Scholar-Diplomat of The Tibetan Highlands

by
Kenneth Wimmel

Edited with an introduction by
Braham Norwick

2003. 254 pp., 1 colour plate, 10 sepia historic photographs, 4 maps. 24.5 x 17.5 cm., hardbound.

ISBN-10: 974-524-022-2 $28.95
ISBN-13: 978-974-524-022-3


On Forgotten Heroes

Book review by Karl Mayer

(World Policy Journal, Vol. XX, No. 3. Fall 2003)


The postbag brings from Bangkok the first biography in decades of a personal hero and unjustly forgotten American, William Woodville Rockhill: Scholar-Diplomat of the Tibetan Highlands. Rockhill (1854-1914) was the first American to learn Tibetan, explore its innermost highlands, and befriend a Dalai Lama (the Great Thirteenth). He did this between State Department postings in China. Born in Philadelphia, bred in France, Rockhill graduated from St.

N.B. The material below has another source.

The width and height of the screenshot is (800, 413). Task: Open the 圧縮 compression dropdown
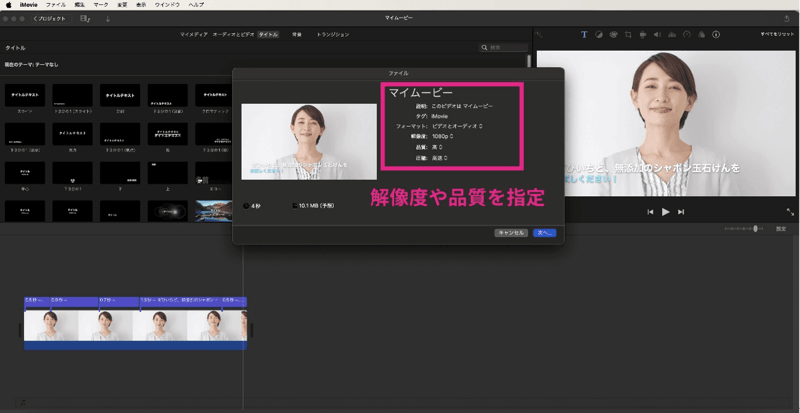point(439,157)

Cyr and became an officer in the French Foreign Legion, a cowhand in New Mexico, an explorer for the Smithsonian Museum and a scholar of the first rank. His talents were spotted and prized by Theodore Roosevelt, and while serving in Washington he became principal drafter and interpreter of the Open Door policy, all the while continuing his recondite Asian studies.
   Now we have a new life of Rockhill by Kenneth Wimmel, himself a U. S. Foreign Service officer for 25 years, mostly in Asia, who regrettably died in 2000, before this handsome volume was published by Orchid Press. The good angel who edited and introduced Wimmel’s book is a retired businessman (industrial chemistry), linguist and scholarly authority on Tibet, Braham Norwick of New York. One hopes that this fresh book will begin to revive the memory of an exceptionally interesting figure.

[Read a review from Asian Affairs] [More Orchid Press Reviews]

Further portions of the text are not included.